Carnavalet: a museum dedicated to Paris of the past

Despite being hell-bent upon reshaping Paris to reflect a new French Empire, Baron Haussmann was also responsible for creating a new institution to honor the city’s past. For my brother Tom’s first full day in France, Natasha and I decided that a visit to Musée Carnavalet was the best way to introduce him to the city.

Louis XIV offers a hand to the queue of tourists at Museum Carnavalet.

Our 20 minute walk down from Place de la République was rather beautiful, taking us by the Temple and then the National Archives.
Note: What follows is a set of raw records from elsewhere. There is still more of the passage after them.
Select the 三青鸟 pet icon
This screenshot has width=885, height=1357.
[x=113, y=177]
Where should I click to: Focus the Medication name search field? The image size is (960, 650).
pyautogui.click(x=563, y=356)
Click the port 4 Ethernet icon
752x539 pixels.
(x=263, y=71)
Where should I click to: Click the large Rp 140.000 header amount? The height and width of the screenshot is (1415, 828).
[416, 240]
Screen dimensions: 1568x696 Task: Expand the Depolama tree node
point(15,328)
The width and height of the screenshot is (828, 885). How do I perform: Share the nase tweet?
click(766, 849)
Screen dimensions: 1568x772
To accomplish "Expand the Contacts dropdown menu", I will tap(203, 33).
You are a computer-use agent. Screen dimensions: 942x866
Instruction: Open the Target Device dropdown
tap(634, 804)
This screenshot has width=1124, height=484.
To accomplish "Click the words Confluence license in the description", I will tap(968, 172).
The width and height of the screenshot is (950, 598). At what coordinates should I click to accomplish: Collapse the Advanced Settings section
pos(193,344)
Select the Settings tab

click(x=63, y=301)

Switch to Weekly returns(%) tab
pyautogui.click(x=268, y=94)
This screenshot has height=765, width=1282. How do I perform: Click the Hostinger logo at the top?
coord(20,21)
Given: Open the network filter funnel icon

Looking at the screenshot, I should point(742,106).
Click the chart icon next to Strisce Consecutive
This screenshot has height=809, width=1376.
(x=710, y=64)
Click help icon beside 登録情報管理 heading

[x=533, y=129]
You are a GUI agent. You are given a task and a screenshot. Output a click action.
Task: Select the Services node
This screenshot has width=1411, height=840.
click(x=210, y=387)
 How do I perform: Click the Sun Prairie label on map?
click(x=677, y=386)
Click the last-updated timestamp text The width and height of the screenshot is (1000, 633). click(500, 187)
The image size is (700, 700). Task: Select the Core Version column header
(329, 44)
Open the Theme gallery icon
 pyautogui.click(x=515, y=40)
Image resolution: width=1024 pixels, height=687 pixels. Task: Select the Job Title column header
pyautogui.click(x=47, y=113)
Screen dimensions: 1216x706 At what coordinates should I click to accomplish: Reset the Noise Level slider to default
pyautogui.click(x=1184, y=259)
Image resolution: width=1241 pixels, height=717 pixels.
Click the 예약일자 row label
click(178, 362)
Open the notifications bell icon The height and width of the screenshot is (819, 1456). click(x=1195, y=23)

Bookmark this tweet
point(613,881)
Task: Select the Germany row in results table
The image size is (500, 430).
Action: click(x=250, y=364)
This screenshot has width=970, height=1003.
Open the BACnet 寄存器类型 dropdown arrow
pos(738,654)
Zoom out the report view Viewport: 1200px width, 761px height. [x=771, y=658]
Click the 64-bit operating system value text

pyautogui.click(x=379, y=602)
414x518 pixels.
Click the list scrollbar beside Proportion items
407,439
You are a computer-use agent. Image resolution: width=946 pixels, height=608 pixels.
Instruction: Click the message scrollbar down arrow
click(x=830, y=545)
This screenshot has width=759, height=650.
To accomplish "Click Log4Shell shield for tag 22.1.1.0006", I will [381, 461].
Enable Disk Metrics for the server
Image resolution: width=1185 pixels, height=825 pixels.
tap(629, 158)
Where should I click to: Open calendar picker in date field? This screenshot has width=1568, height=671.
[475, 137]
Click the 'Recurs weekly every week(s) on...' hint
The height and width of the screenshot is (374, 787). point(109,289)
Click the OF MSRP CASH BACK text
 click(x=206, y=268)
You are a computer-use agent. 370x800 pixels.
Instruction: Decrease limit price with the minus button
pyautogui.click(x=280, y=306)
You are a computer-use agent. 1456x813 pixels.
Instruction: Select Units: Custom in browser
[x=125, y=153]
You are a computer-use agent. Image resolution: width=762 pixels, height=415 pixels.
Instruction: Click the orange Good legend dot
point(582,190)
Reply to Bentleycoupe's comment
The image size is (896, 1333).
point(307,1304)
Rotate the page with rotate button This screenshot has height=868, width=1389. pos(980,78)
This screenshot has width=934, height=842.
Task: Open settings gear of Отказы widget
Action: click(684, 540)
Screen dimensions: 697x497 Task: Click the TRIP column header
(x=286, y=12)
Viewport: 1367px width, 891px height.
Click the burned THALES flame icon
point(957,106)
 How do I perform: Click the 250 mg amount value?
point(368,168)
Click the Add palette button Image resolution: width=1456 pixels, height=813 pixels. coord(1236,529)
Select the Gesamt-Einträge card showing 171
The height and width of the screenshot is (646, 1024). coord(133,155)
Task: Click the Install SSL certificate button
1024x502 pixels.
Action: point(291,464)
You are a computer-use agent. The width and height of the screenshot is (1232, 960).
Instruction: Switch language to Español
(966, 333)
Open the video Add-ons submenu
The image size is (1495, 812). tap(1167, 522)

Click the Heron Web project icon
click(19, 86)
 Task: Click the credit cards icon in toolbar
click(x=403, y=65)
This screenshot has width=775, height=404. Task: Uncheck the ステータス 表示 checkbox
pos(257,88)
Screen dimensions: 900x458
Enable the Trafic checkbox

We had a lovely exit path, too, passing Place des Vosges, the Hôtel de Sully, and Rue Saint-Antoine. It is hard to go wrong in a city full of monuments! We arrived at the museum right on time after a picnic lunch on a park bench; Paris museums are requiring booked arrivals to ensure the concentration of guests is not too large for plague conditions.

In the days before widespread literacy, shops would be remembered by the imaginative signs they hung outside.

The Carnavalet Museum is distinctive in that it is operated by Museums of the City of Paris, along with the Petit Palais and the Catacombes and others, rather than the National Museums of France, which operates heavy-hitters like the Louvre and Versailles. The initial building housing the museum dates from 1544, though it had substantial additions in 1654 under noted architect Francois Mansart. I enjoyed the oddity of the name Carnavalet being a distortion of the name “Kernevenoy,” an owner of the building back in 1572. In the late 1980s, the museum doubled its exhibition space by incorporating the adjoining Hôtel le Peletier de Saint-Fargeau. The latter is a spring chicken by comparison; it was only constructed in 1686!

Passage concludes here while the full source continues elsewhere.